Geophysical Methods for Geotechnical Investigations

Table of contents

Geophysical methods are non-invasive techniques used to investigate subsurface conditions by measuring physical properties of soil and rock.

Geophysical methods provide continuous spatial coverage and are a cost-effective complement to borehole investigations.

What Are Geophysical Methods?

Geophysical methods measure contrasts in physical properties (electrical conductivity, seismic velocity, density, magnetic susceptibility) to infer subsurface geology, groundwater conditions, and hidden features. They are particularly valuable for:

  • Site characterisation — mapping stratigraphy and bedrock depth
  • Void and cavity detection — identifying sinkholes, mines, tunnels
  • Groundwater investigations — aquifer mapping, salinity plumes
  • Environmental assessments — contaminant plume delineation
  • Infrastructure projects — tunnel and pipeline alignment studies

Common Geotechnical Geophysical Methods

Electrical Resistivity Tomography (ERT)

ERT measures the electrical resistivity of subsurface materials by injecting current through electrodes and measuring the resulting potential differences.

Material Typical Resistivity (Ω·m)
Clay (saturated) 1–20
Silt 10–100
Sand (saturated) 50–500
Sand (dry) 500–5,000
Gravel 100–1,000
Fresh rock 1,000–10,000+
Weathered rock 100–1,000
Groundwater (fresh) 10–100
Groundwater (saline) 0.2–1

Applications:

  • Bedrock depth profiling
  • Groundwater exploration and salinity mapping
  • Landslide investigation
  • Cavity and void detection
  • Contaminant plume delineation
  • Archaeological surveys

Array Types:

Array Resolution Depth Best For
Wenner Moderate 0.17× spread length Vertical changes, noise-free
Schlumberger Good 0.2× spread length Horizontal layers
Dipole-dipole Highest 0.25× spread length Lateral variations, voids
Wenner-Schlumberger Good 0.2× spread length General-purpose

Ground Penetrating Radar (GPR)

GPR transmits high-frequency electromagnetic pulses into the ground and records reflections from subsurface interfaces.

Material Typical Penetration Resolution
Dry sand / gravel 10–20 m 0.1–0.5 m
Wet sand 3–10 m 0.1–0.3 m
Clay (dry) 3–5 m 0.1–0.3 m
Clay (wet) 1–3 m 0.05–0.1 m
Rock (competent) 10–30 m 0.1–0.5 m
Concrete 0.5–1 m 0.01–0.05 m

Antenna Frequencies:

Frequency Depth Resolution Application
25–100 MHz Deep (10–30 m) Low Geological structures
200–400 MHz Medium (5–10 m) Moderate Utility location, stratigraphy
500–1,000 MHz Shallow (1–5 m) High Concrete, roads, shallow services
1,500–2,600 MHz Very shallow (< 1 m) Very high Pavement evaluation, rebar location

Applications:

  • Utility detection (pipes, cables)

========================

AIM — Copy the passage of the geophysical methods text between "ERT measures the" and "resulting potential differences.", inclusive, and swap "electrodes" for "probes".

INFORMATION SUPPLIED —
========================

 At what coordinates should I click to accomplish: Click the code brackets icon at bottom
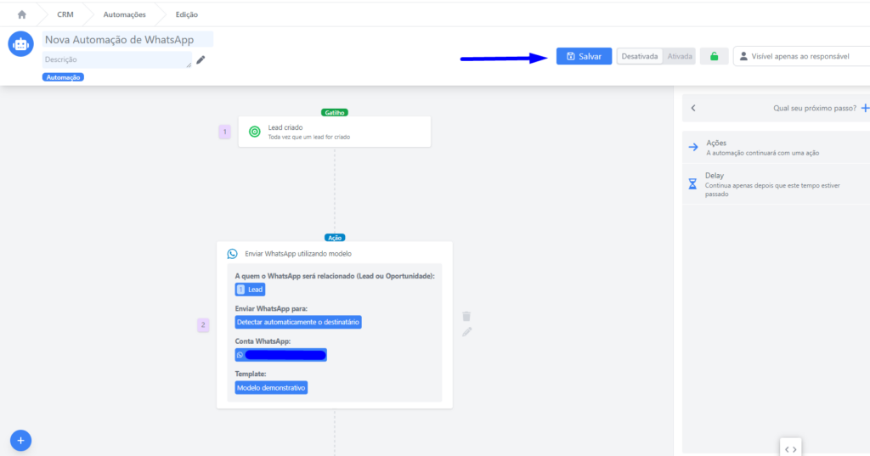click(790, 448)

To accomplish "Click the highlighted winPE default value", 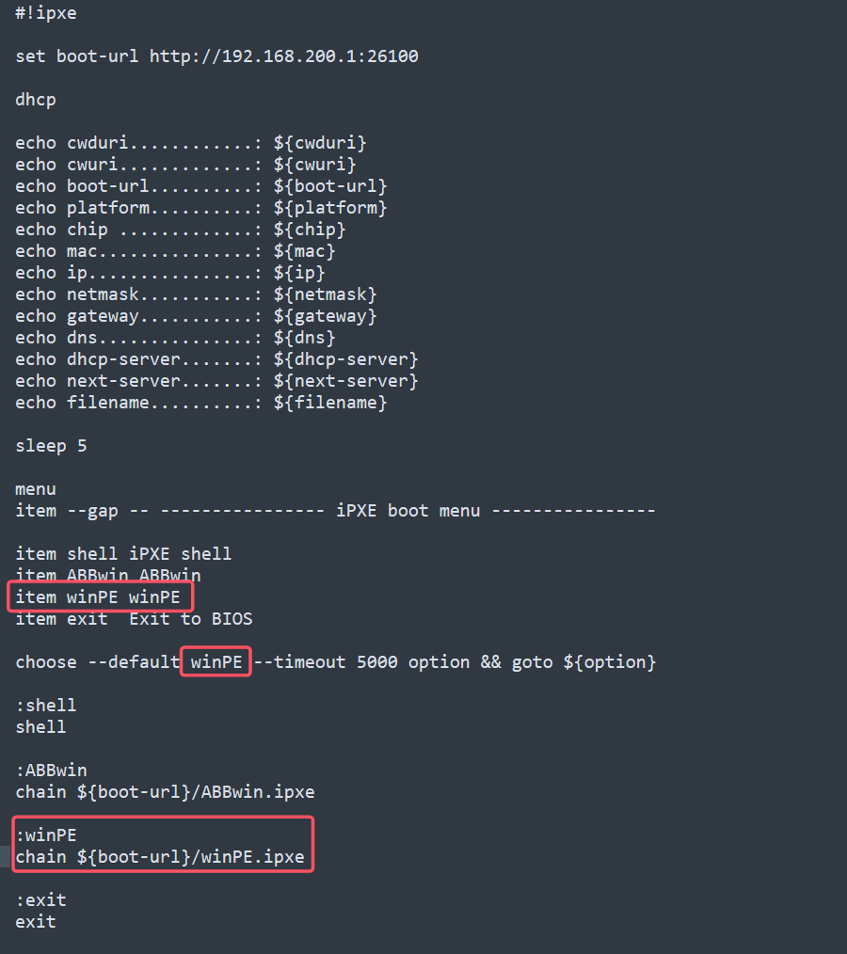I will 216,662.
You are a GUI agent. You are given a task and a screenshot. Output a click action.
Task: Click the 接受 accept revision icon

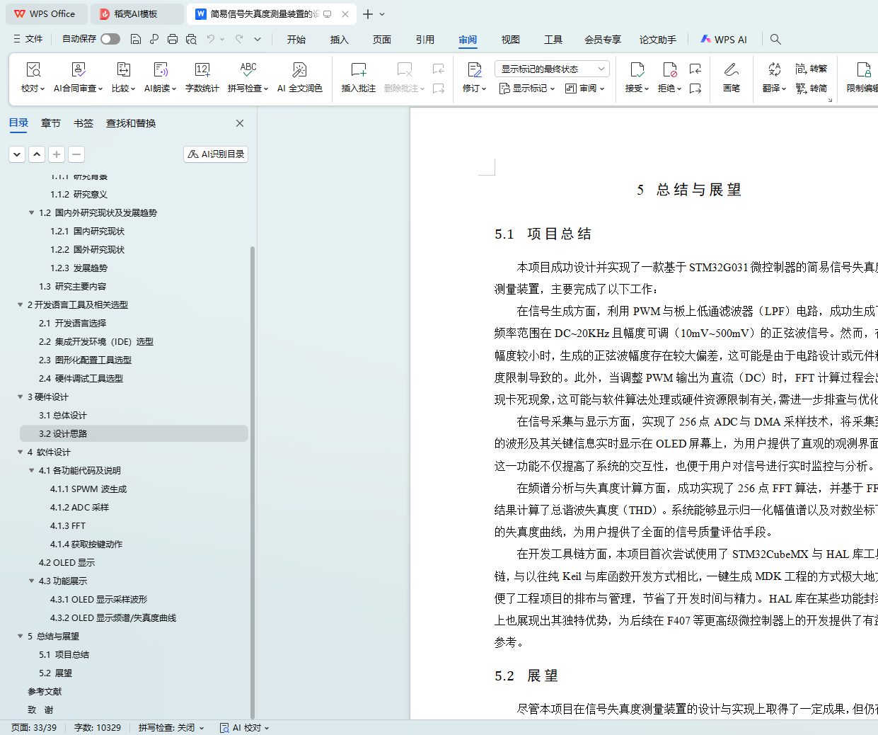tap(637, 70)
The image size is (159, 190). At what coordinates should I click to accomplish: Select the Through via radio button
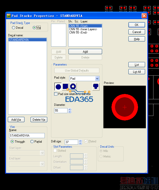click(x=12, y=142)
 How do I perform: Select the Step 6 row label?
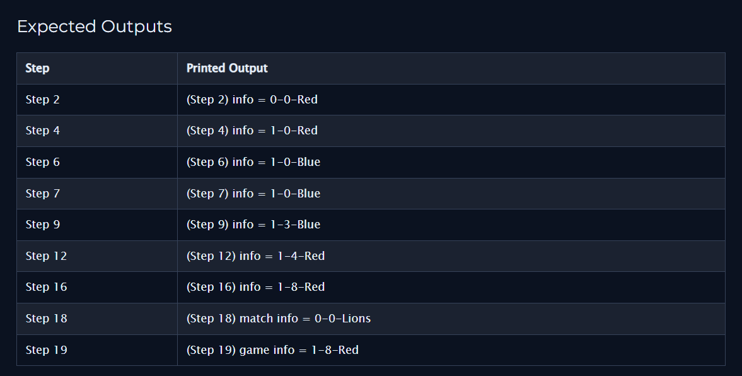tap(43, 162)
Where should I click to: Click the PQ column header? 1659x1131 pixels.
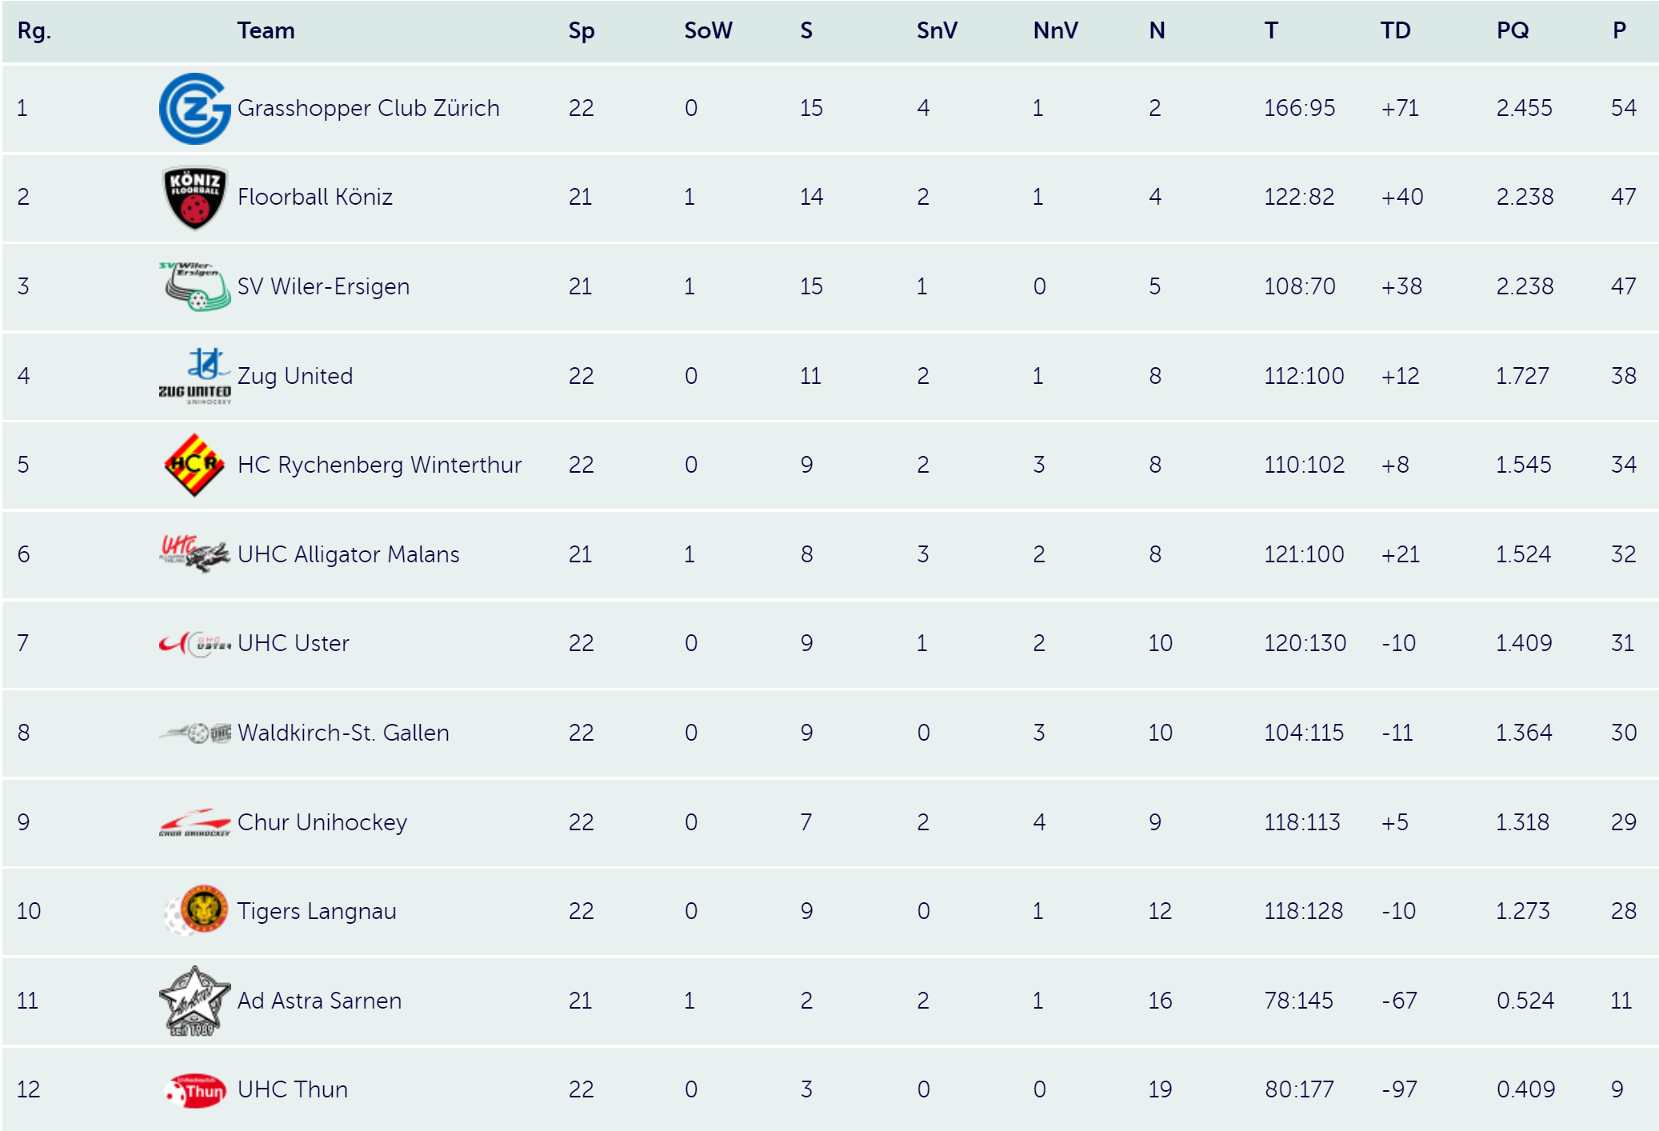pos(1513,30)
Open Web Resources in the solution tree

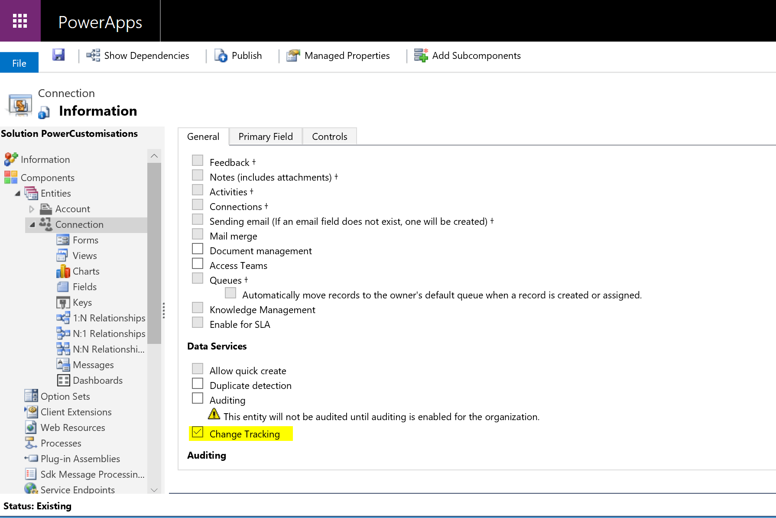coord(72,428)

========================

EXERCISE SOLUTION —
ERT measures the electrical resistivity of subsurface materials by injecting current through probes and measuring the resulting potential differences.